#### [LIST OF TASKS]
a - Name every person mentioned by name in the article below on Zimbabwe's gold rush, including its byline.
b - Translate this sentence from the Zimbabwe gold rush article below into Spanish: "Dzimbati poured a few drops of mercury into a bowl of dirty water and stirred it with her bare hands."
c - Write the next part of the article below about mercury use in Zimbabwe's gold rush, picking up after its final sentence.

#### [SOURCE TEXT]
########

Zimbabwe’s desperate gold rush poisons children with mercury – by Andrew Mambondiyani (Reuters U.S. – July 13, 2015)

http://www.reuters.com/

MUTARE, Zimbabwe, (Thomson Reuters Foundation) – Cynthia Dzimbati was exhausted. Her three-month-old baby strapped to her back and panning dish in hand, she had spent the whole day working the Mutare River for not one single ounce of gold.

“This is now my life. I lost my job,” said the 31-year old single mother, looking so worn out she could easily have passed for 50. “I have three children to feed.”

Dzimbati poured a few drops of mercury into a bowl of dirty water and stirred it with her bare hands.

The gold in the river is growing more scarce these days, she said, so the illegal artisanal miners are relying on mercury, a highly toxic substance supplied by the smugglers who buy their product, to trap the precious metal from the muddy river waters in the eastern borders of Zimbabwe.

Public health and environmental experts say the consequences are disastrous. Mercury is contaminating drinking water for miles around and causing neurological damage, especially to children.

But Dzimbati and the roughly half a million illegal small-scale miners that a mining council estimates operate in Zimbabwe are desperate. Many agricultural jobs disappeared under President Robert Mugabe’s land reform program launched in 2000 and the job market is shrinking.

########

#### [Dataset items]
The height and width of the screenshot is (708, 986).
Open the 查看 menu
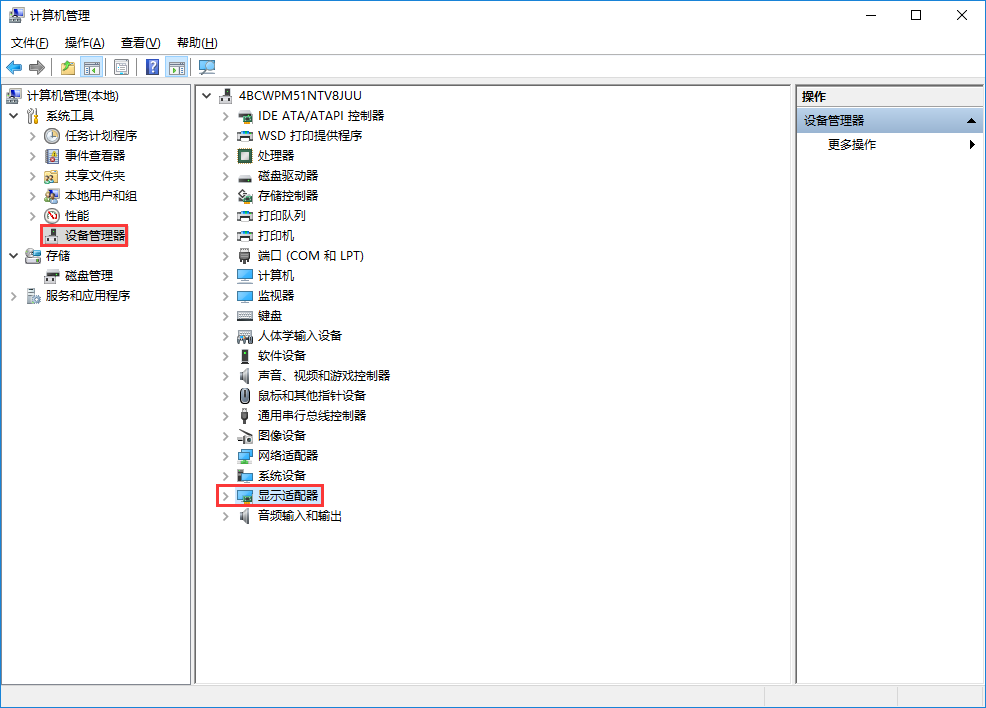[x=140, y=42]
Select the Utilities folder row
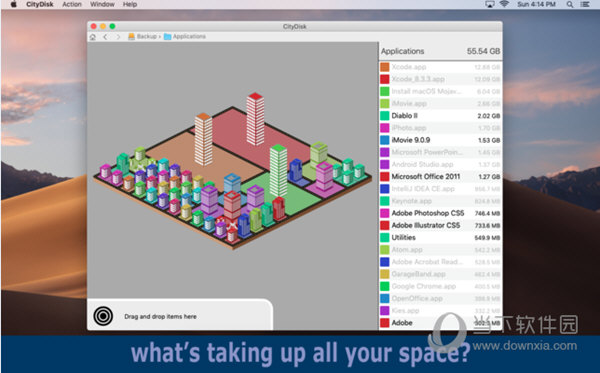The image size is (600, 373). pos(440,238)
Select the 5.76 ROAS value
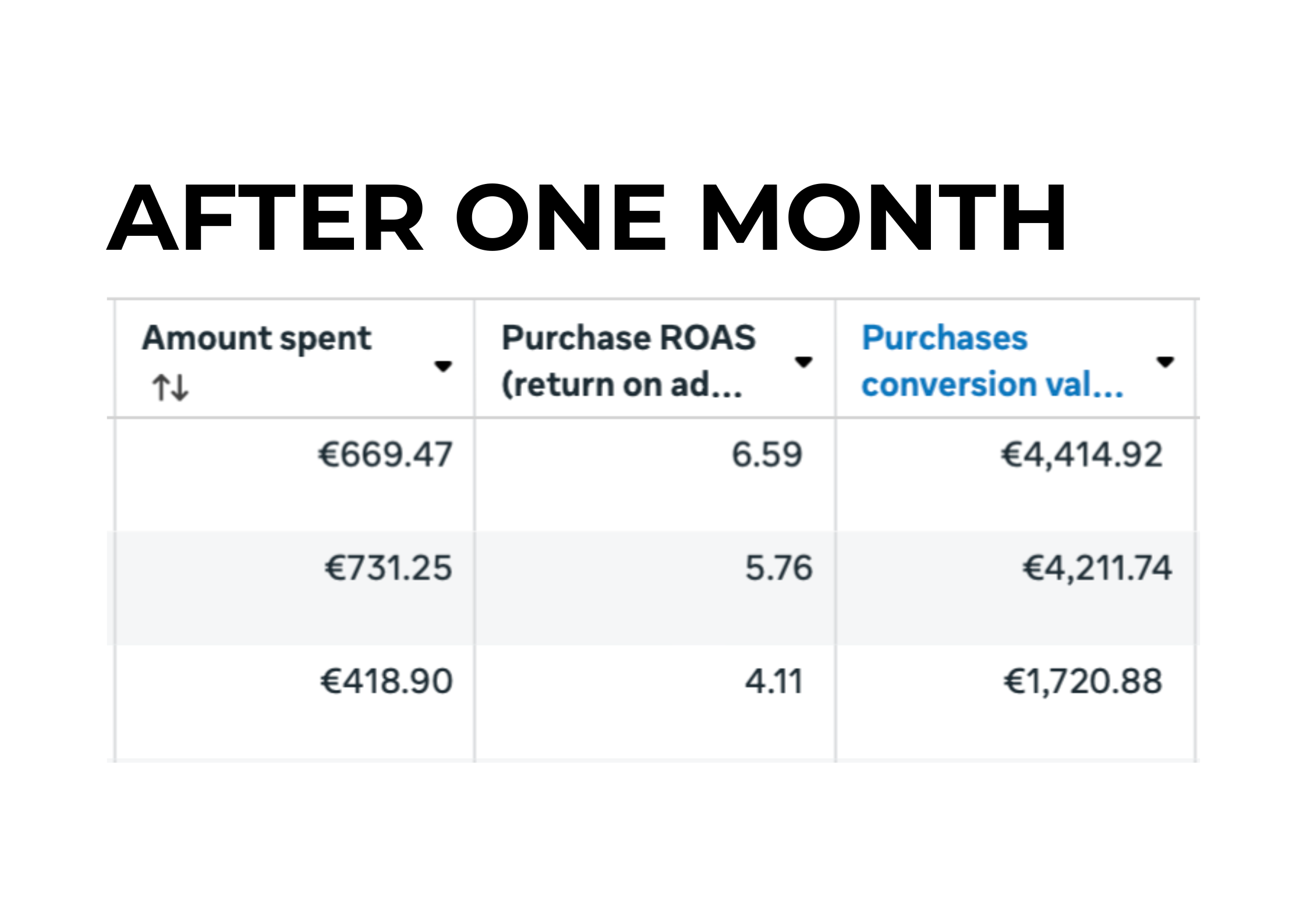This screenshot has height=924, width=1307. (x=778, y=568)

########

#### [ANSWERS IN ORDER]
a - Andrew Mambondiyani, Cynthia Dzimbati, Robert Mugabe

b - Dzimbati vertió unas gotas de mercurio en un cuenco de agua sucia y lo removió con las manos desnudas.

c -
Pushed to the brink, women and children have joined the ranks of what once was a male domain, Wellington Takavarasha, president of the Zimbabwe Artisanal and Small-Scale for Sustainable Mining Council, told parliament in April. There are about 153,000 women and children now in the trade, he said.

But gold prices have declined worldwide in recent years, and at the same time extracting the precious metal from the Mutare River has become harder.

The mercury that miners use slowly attacks the nervous system. Ingested in small quantities each day it will accumulate in the body and eventually produce symptoms such as hair loss, memory impairment and loss of muscle coordination, according to health experts.